Copy out the lines word for word, beginning at the line that contains "Go to the Blog link" and continuing through the end of the items. Leave the pictures out.

(Word and element location data)
┄┄┄┄┄┄

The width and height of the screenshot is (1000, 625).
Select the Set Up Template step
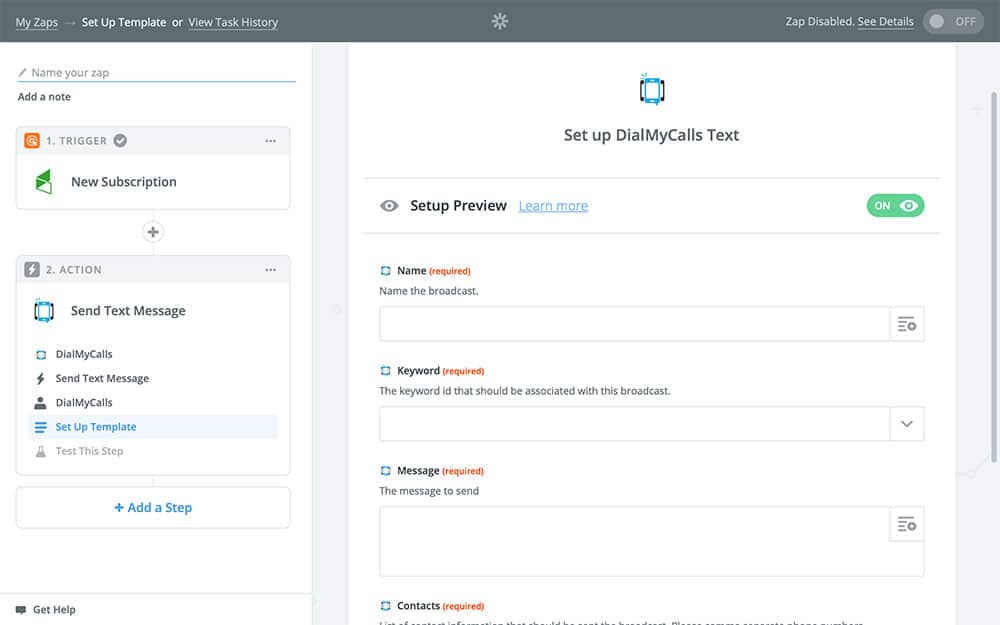(96, 427)
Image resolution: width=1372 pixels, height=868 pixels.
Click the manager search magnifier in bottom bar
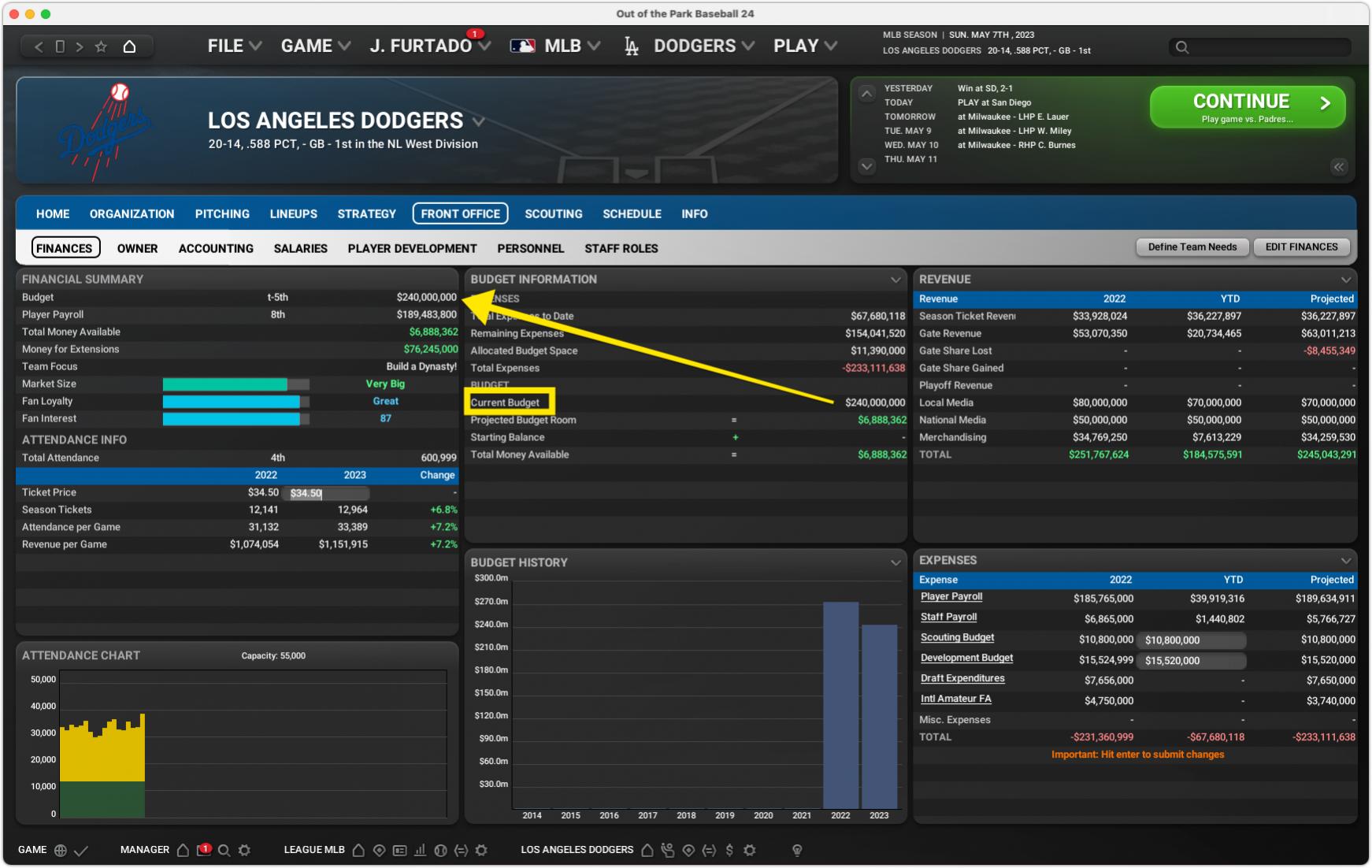pyautogui.click(x=224, y=850)
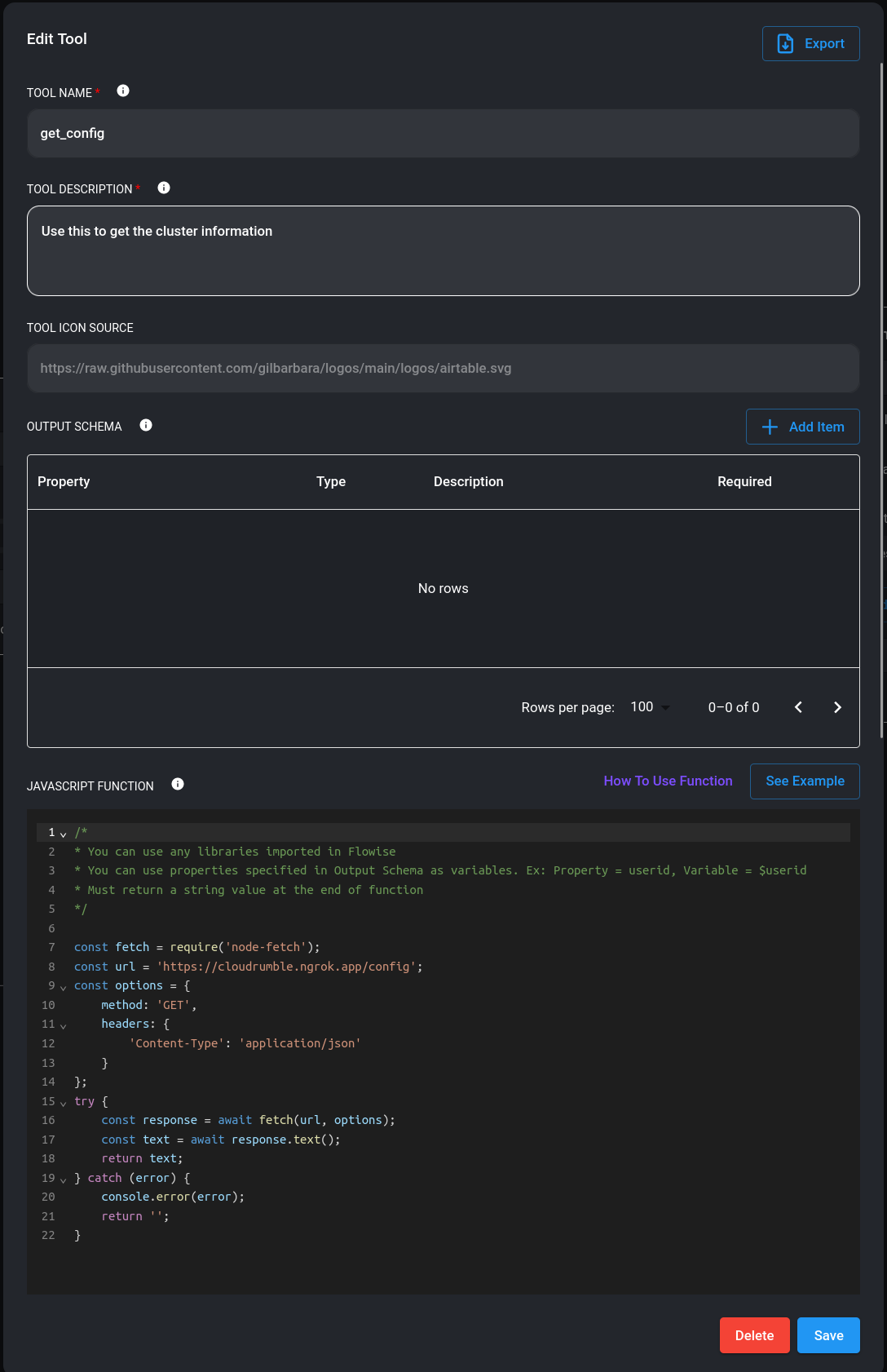Collapse the comment block at line 1
887x1372 pixels.
[x=64, y=834]
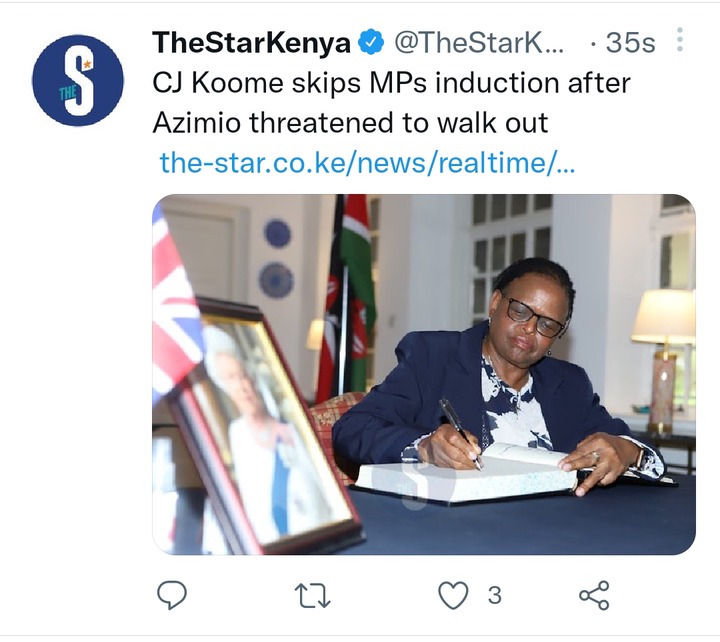This screenshot has height=642, width=720.
Task: Click the Union Jack flag in photo
Action: pos(176,303)
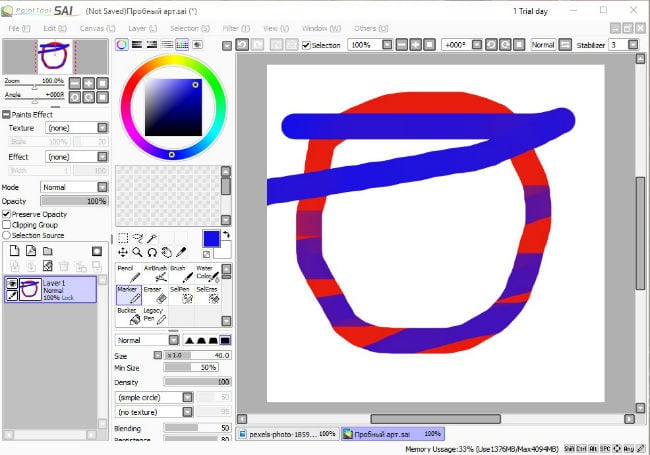Click the SelPen tool button
650x455 pixels.
(180, 295)
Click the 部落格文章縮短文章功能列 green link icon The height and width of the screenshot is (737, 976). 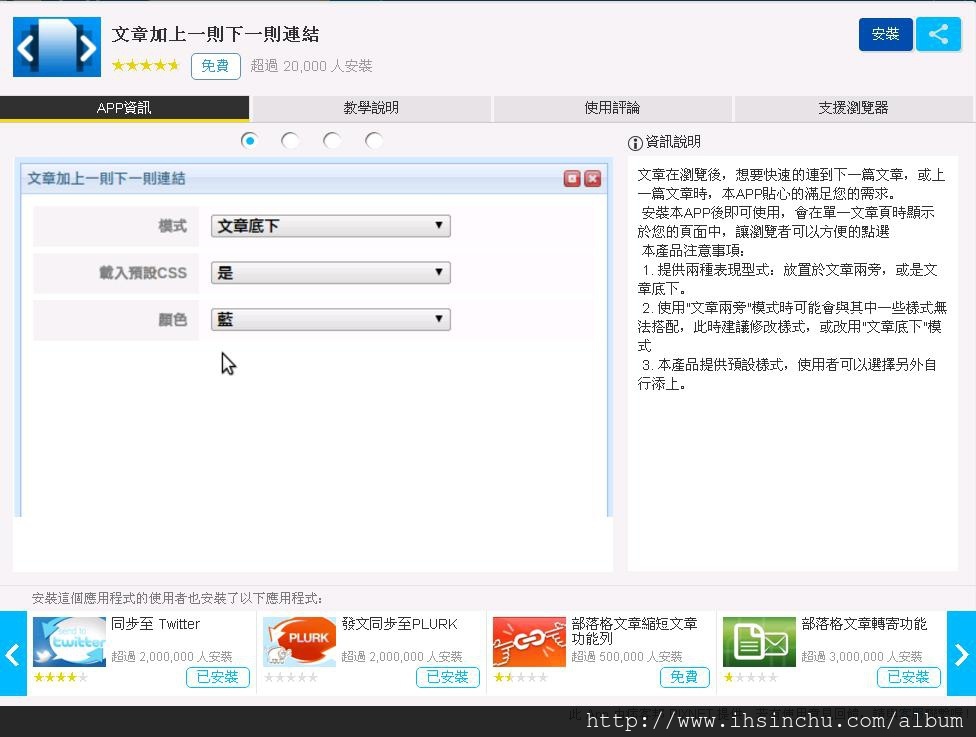[x=529, y=641]
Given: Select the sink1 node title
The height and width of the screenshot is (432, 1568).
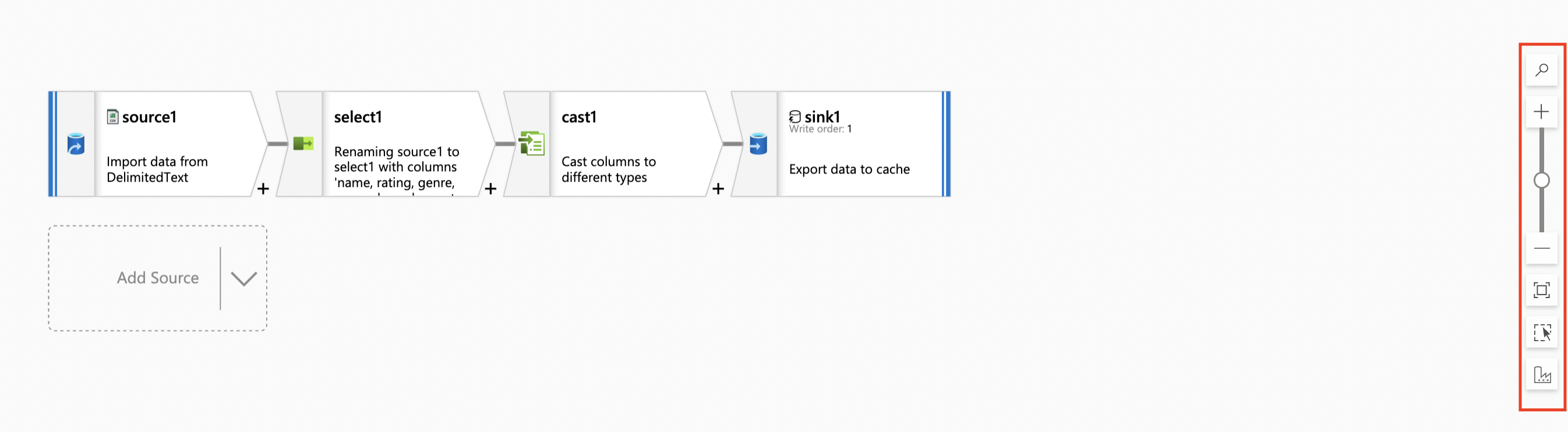Looking at the screenshot, I should click(822, 116).
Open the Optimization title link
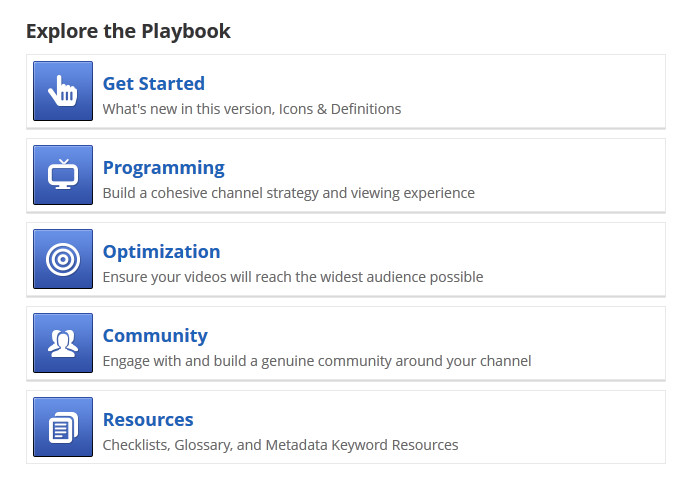The image size is (679, 481). (162, 252)
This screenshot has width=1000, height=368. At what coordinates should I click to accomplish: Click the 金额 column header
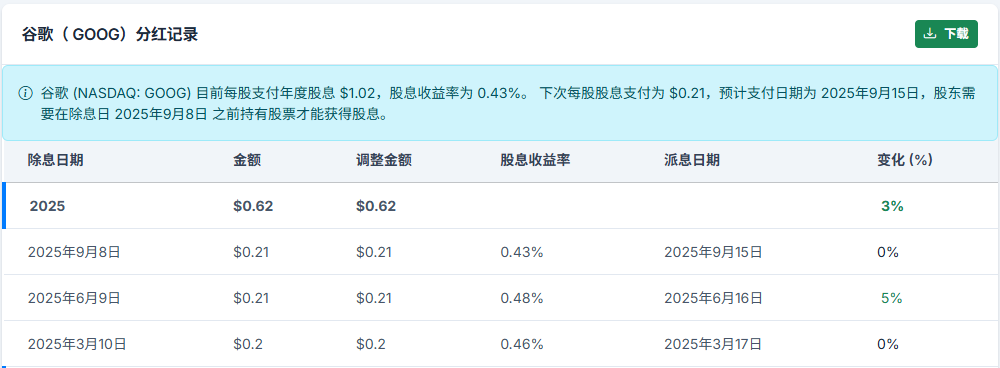(x=247, y=160)
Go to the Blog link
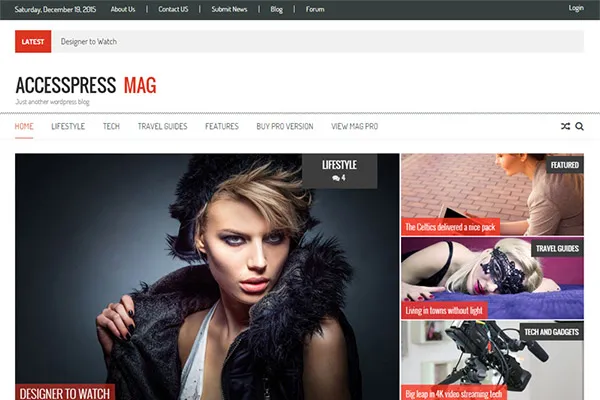The width and height of the screenshot is (600, 400). 276,9
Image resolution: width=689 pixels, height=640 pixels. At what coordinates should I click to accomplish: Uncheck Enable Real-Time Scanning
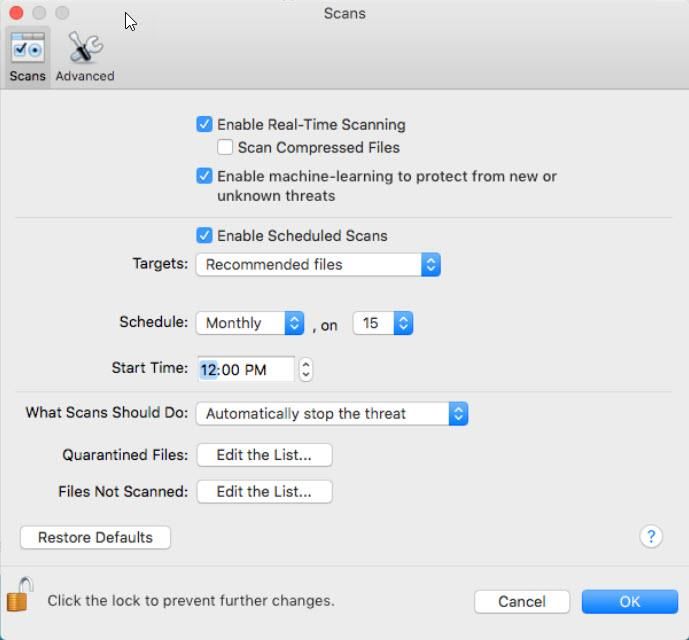pyautogui.click(x=204, y=124)
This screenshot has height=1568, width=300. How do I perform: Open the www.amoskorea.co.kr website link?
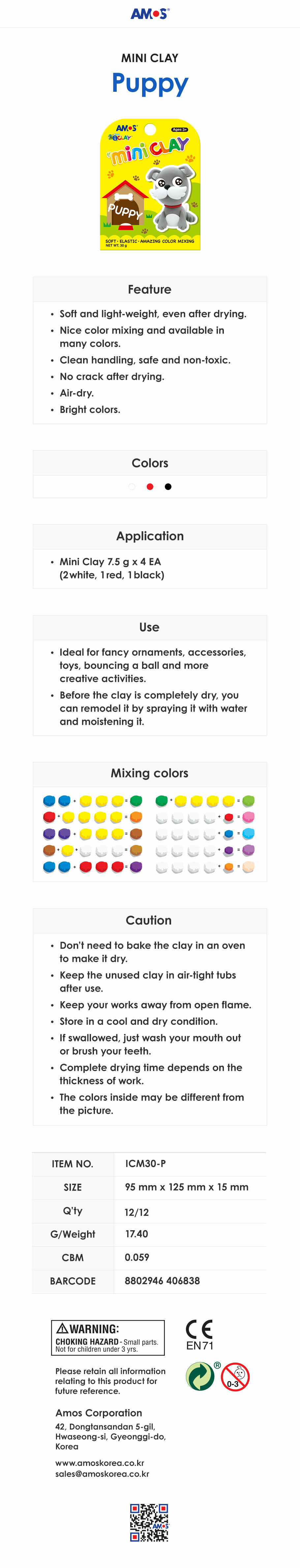(x=100, y=1463)
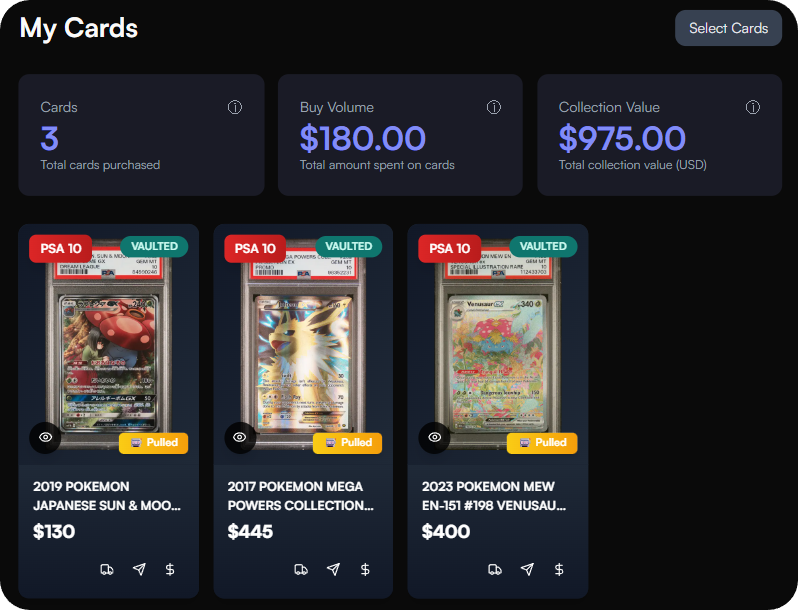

┄┄┄┄┄┄

WRITTEN SOLUTION:
Go to the Blog link
The width and height of the screenshot is (600, 400). 276,9
Image resolution: width=689 pixels, height=640 pixels. At what coordinates should I click to accomplish: Uncheck Enable Real-Time Scanning
pyautogui.click(x=204, y=124)
This screenshot has height=1568, width=300. How do I perform: Open the www.amoskorea.co.kr website link?
(x=100, y=1463)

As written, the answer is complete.